В России "Былое и Думы" он не смог бы написать; поэтому, перечисляя причины, подвигнувшие Герцена на эмиграцию, думаем, что на первое место надо поставить своеобразие его таланта, можно сказать, "предощущение" будущей великой книги: автор еще не ведает, что ее напишет, — но уже неодолимо влечется, приближается к ней.
"Былое и Думы" — единственное великое произведение русской прозы XIX века, которое могло быть написано и было написано без всяких цензурных рамок, за границей, — и оттуда стремительно двинулось к родным читателям.
4. "ВОТ ВАМ И АЛГВАЗИЛЫ…"
Всякое произведение так или иначе связано с современным ему внешним миром, но трудно отыскать сочинение, более тесно и многосложно сплетенное с общественной, социально–политической обстановкой, чем "Былое и Думы": что писать, в каком порядке печатать, о чем умолчать, какие имена законспирировать, еще и еще раз понять — нужно ли это, именно это, пробуждающейся России?
Герцен чувствовал за тысячи верст и писал в 1855 году: "Россия сильно потрясена последними событиями. Что бы ни было, она не может возвратиться к застою" (XII, 265).
Правда, иногда на миг приходило сомнение: "Все в движении, все потрясено, натянуто… И чтоб страна, так круто разбуженная, снова заснула непробудным сном?
Лучше пусть погибнет Россия!
Но этого не будет. Нам здесь вдали слышна другая жизнь, и в России потянуло весенним воздухом" (ПЗ I, 8).

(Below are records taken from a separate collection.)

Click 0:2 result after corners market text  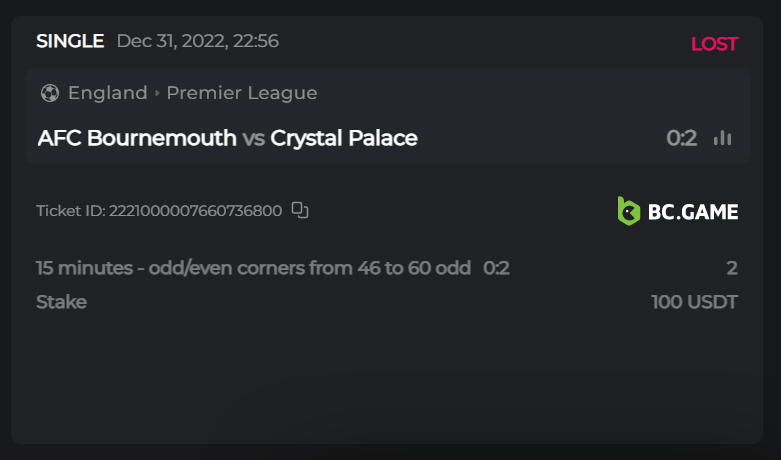coord(496,268)
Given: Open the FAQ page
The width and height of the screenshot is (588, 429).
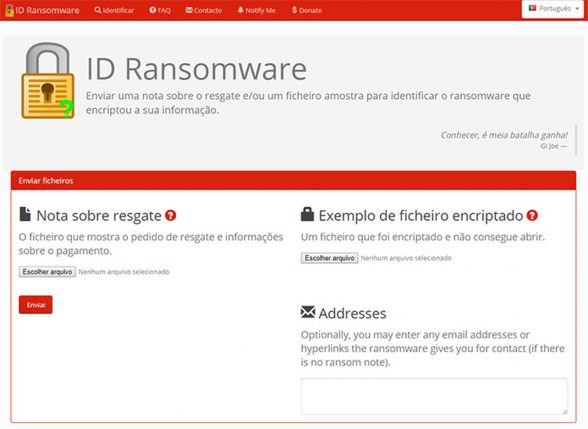Looking at the screenshot, I should tap(160, 10).
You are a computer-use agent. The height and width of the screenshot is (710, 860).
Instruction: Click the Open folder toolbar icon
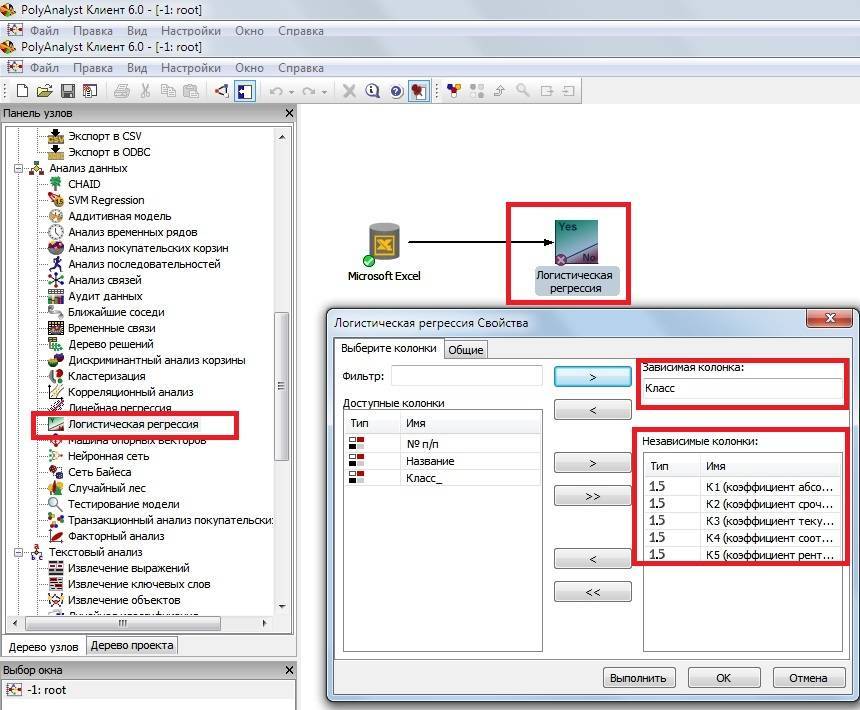coord(44,91)
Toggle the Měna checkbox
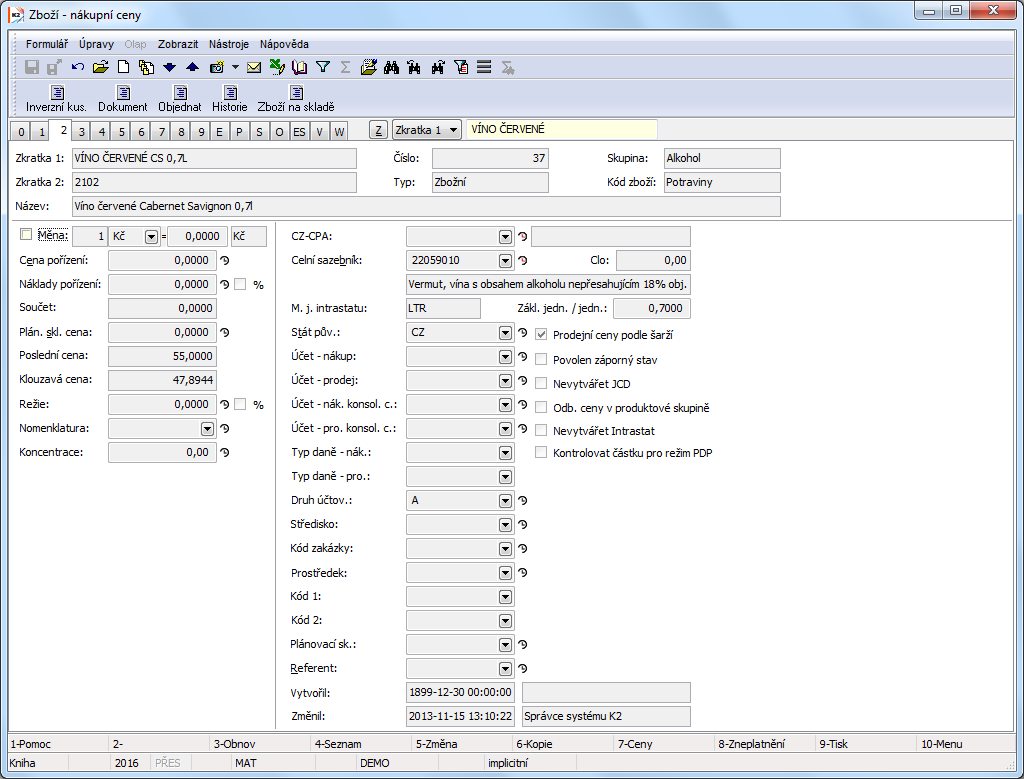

Только самый горячий, лучший из патриотов, к тому же человек абсолютно свободный и независимый, мог написать и напечатать (пусть тут же опровергая сам себя): "Лучше пусть погибнет Россия!"
Если же самое страшное случится, то незачем ведь вспоминать, писать, продолжать…
Россия ответила. Отсылая читателя за подробностями к нашей книге "Тайные корреспонденты "Полярной звезды"", восстановим канву событий.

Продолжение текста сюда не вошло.